▶ _THE DATA_:
○ ○ ○ ○ ○ ○ ○

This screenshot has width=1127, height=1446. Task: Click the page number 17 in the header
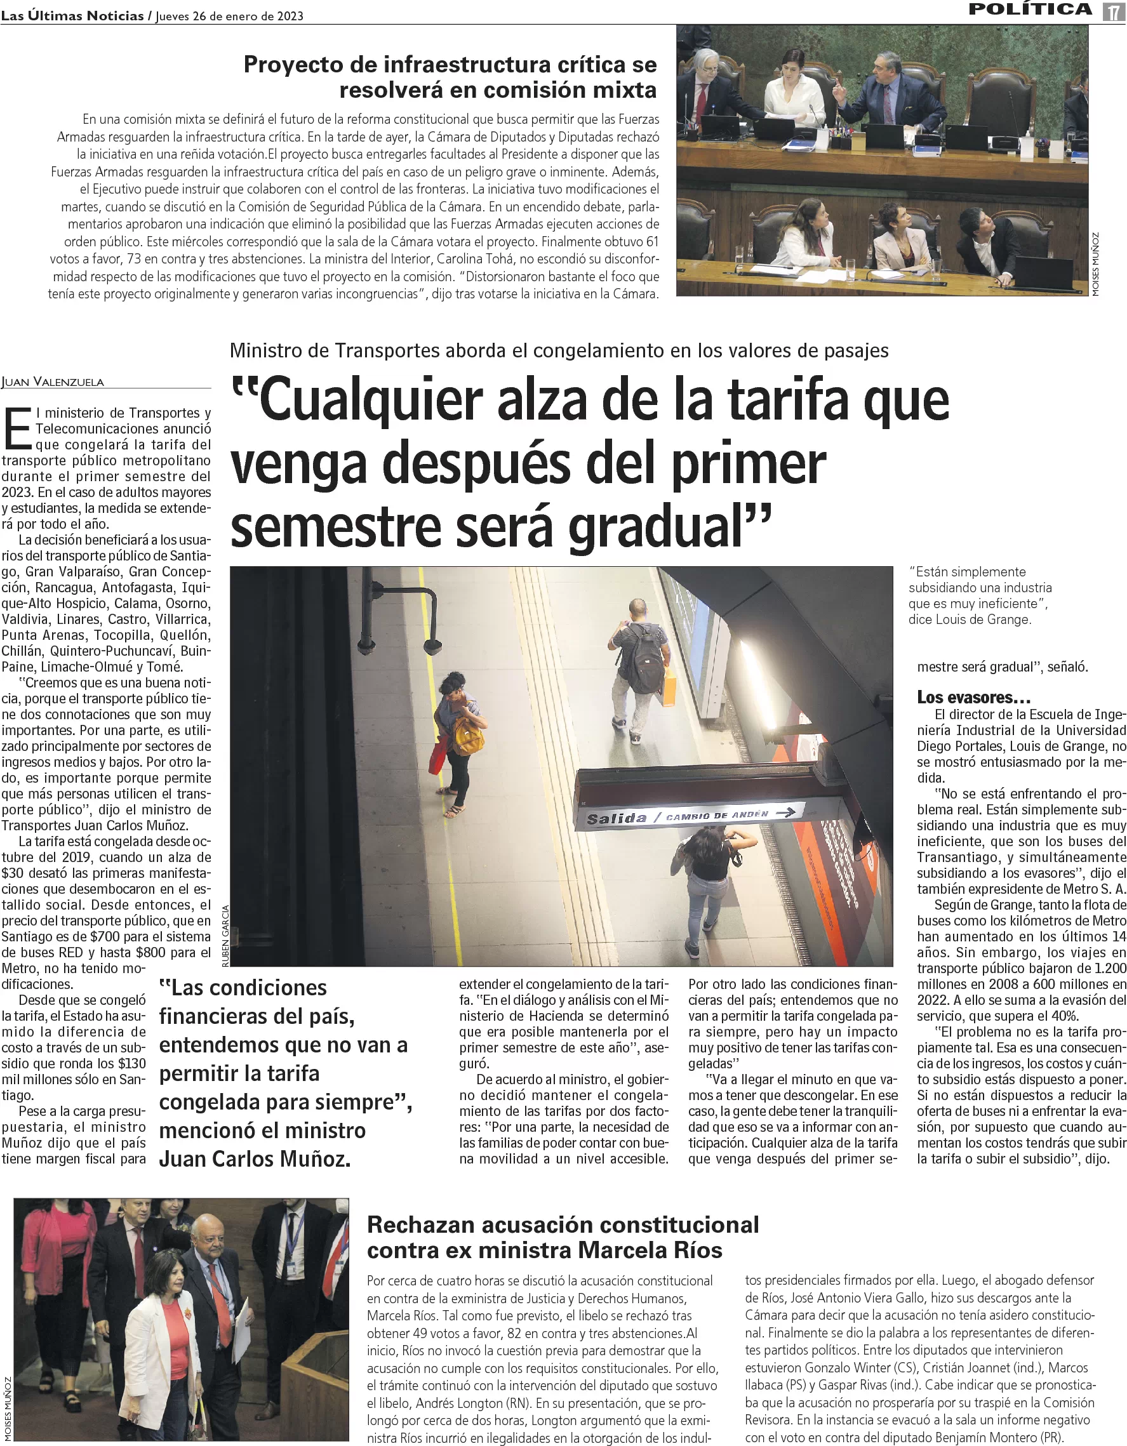pos(1114,12)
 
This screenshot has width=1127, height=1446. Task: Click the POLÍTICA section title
pos(1030,10)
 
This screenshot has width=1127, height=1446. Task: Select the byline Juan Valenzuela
pos(53,382)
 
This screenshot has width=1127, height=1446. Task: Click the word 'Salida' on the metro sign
pos(617,818)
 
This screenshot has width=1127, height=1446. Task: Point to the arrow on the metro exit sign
pos(785,812)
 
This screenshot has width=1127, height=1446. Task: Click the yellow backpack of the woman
pos(468,735)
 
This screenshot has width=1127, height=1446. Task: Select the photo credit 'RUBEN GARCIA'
pos(225,936)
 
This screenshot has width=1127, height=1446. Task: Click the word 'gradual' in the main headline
pos(668,526)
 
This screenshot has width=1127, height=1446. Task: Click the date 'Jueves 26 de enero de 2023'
pos(230,17)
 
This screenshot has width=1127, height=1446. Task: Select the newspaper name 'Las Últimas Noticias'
pos(72,16)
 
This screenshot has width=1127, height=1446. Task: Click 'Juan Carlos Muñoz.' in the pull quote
pos(255,1158)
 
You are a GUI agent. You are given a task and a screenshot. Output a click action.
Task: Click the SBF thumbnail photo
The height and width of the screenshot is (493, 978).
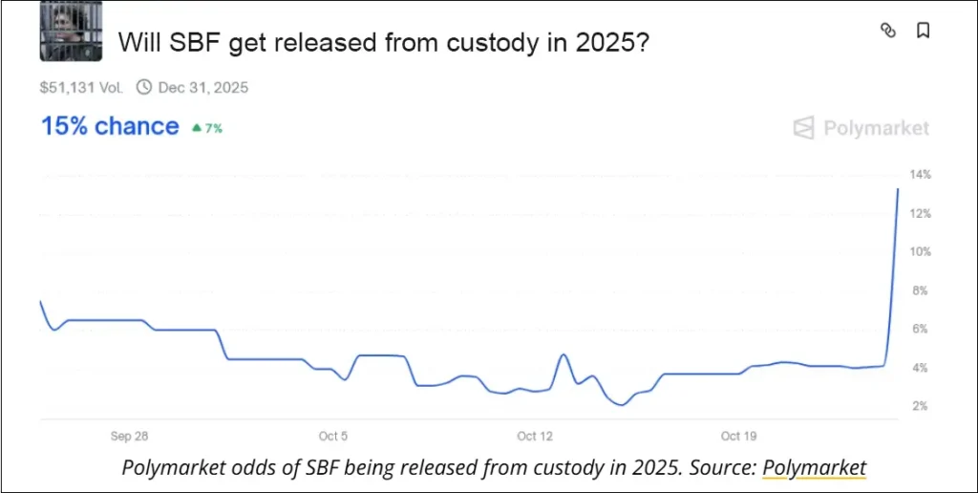71,31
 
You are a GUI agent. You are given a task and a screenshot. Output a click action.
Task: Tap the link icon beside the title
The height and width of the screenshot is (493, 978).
887,31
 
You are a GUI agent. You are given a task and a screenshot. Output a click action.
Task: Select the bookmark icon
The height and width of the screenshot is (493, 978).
923,31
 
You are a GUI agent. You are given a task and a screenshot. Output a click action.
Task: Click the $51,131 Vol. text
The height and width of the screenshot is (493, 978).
81,88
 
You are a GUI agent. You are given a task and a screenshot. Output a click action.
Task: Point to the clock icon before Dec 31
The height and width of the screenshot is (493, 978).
144,88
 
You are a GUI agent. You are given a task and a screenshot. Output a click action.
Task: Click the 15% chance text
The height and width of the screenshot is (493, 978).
109,127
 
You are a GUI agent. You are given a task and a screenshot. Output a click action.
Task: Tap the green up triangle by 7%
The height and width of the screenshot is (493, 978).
196,127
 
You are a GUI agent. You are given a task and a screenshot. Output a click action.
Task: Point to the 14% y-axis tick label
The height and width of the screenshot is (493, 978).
920,175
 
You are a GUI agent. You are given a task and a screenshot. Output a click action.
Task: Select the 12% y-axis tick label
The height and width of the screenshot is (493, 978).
920,213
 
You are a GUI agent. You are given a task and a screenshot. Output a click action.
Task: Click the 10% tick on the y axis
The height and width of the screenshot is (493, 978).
920,252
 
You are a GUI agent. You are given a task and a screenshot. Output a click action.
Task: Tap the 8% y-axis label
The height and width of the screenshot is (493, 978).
920,290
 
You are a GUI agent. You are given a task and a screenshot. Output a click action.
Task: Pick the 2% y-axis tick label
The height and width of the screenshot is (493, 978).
920,406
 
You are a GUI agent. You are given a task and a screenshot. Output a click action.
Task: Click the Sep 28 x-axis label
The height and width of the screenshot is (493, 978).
129,437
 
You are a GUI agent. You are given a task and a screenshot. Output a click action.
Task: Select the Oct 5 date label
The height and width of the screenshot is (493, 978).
333,437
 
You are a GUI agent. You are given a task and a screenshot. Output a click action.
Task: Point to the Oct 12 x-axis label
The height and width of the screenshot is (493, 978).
535,437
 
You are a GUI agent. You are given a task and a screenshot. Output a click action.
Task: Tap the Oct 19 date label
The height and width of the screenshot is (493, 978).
738,437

○ ○ ○ ○ ○ ○ ○

▶ _EXERCISE DIRECTIONS_: Please rewrite all of the entries above with every "metro" replaced by "subway", keeping everything else the same. Omit the pictures from your answer.

▶ _TASK RESULT_:
This screenshot has width=1127, height=1446. Task: Click the page number 17 in the header
pos(1114,12)
 
This screenshot has width=1127, height=1446. Task: Click the POLÍTICA section title
pos(1030,10)
 
This screenshot has width=1127, height=1446. Task: Select the byline Juan Valenzuela
pos(53,382)
 
This screenshot has width=1127, height=1446. Task: Click the word 'Salida' on the subway sign
pos(617,818)
 
This screenshot has width=1127, height=1446. Task: Point to the arrow on the subway exit sign
pos(785,812)
 
This screenshot has width=1127, height=1446. Task: Click the yellow backpack of the woman
pos(468,735)
 
This screenshot has width=1127, height=1446. Task: Select the photo credit 'RUBEN GARCIA'
pos(225,936)
 
This screenshot has width=1127, height=1446. Task: Click the word 'gradual' in the main headline
pos(668,526)
 
This screenshot has width=1127, height=1446. Task: Click the date 'Jueves 26 de enero de 2023'
pos(230,17)
 
This screenshot has width=1127, height=1446. Task: Select the newspaper name 'Las Últimas Noticias'
pos(72,16)
 
This screenshot has width=1127, height=1446. Task: Click 'Juan Carlos Muñoz.' in the pull quote
pos(255,1158)
 
You are a GUI agent. You are given a task and a screenshot. Output a click action.
Task: Click the SBF thumbnail photo
The height and width of the screenshot is (493, 978).
71,31
 
You are a GUI agent. You are given a task and a screenshot. Output a click action.
Task: Tap the link icon beside the title
The height and width of the screenshot is (493, 978).
887,31
 
You are a GUI agent. You are given a task and a screenshot. Output a click action.
Task: Select the bookmark icon
The height and width of the screenshot is (493, 978).
923,31
 
You are a GUI agent. You are given a task and a screenshot. Output a click action.
Task: Click the $51,131 Vol. text
The height and width of the screenshot is (493, 978).
81,88
 
You are a GUI agent. You are given a task and a screenshot. Output a click action.
Task: Point to the clock icon before Dec 31
The height and width of the screenshot is (493, 978).
144,88
 
You are a GUI agent. You are given a task and a screenshot. Output a click action.
Task: Click the 15% chance text
The height and width of the screenshot is (493, 978).
109,127
 
You are a GUI agent. You are given a task and a screenshot. Output a click action.
Task: Tap the green up triangle by 7%
The height and width of the screenshot is (493, 978).
196,127
 
You are a GUI agent. You are given a task and a screenshot. Output a click action.
Task: Point to the 14% y-axis tick label
The height and width of the screenshot is (493, 978).
920,175
 
You are a GUI agent. You are given a task and a screenshot. Output a click action.
Task: Select the 12% y-axis tick label
The height and width of the screenshot is (493, 978).
920,213
 
You are a GUI agent. You are given a task and a screenshot. Output a click action.
Task: Click the 10% tick on the y axis
The height and width of the screenshot is (493, 978).
920,252
 
You are a GUI agent. You are given a task and a screenshot. Output a click action.
Task: Tap the 8% y-axis label
The height and width of the screenshot is (493, 978).
920,290
 
You are a GUI agent. You are given a task and a screenshot. Output a click action.
Task: Pick the 2% y-axis tick label
The height and width of the screenshot is (493, 978).
920,406
 
You are a GUI agent. You are given a task and a screenshot. Output a click action.
Task: Click the Sep 28 x-axis label
The height and width of the screenshot is (493, 978).
129,437
 
You are a GUI agent. You are given a task and a screenshot. Output a click action.
Task: Select the Oct 5 date label
The height and width of the screenshot is (493, 978).
333,437
 
You are a GUI agent. You are given a task and a screenshot. Output a click action.
Task: Point to the Oct 12 x-axis label
The height and width of the screenshot is (493, 978).
535,437
 
You are a GUI agent. You are given a task and a screenshot. Output a click action.
Task: Tap the Oct 19 date label
The height and width of the screenshot is (493, 978).
738,437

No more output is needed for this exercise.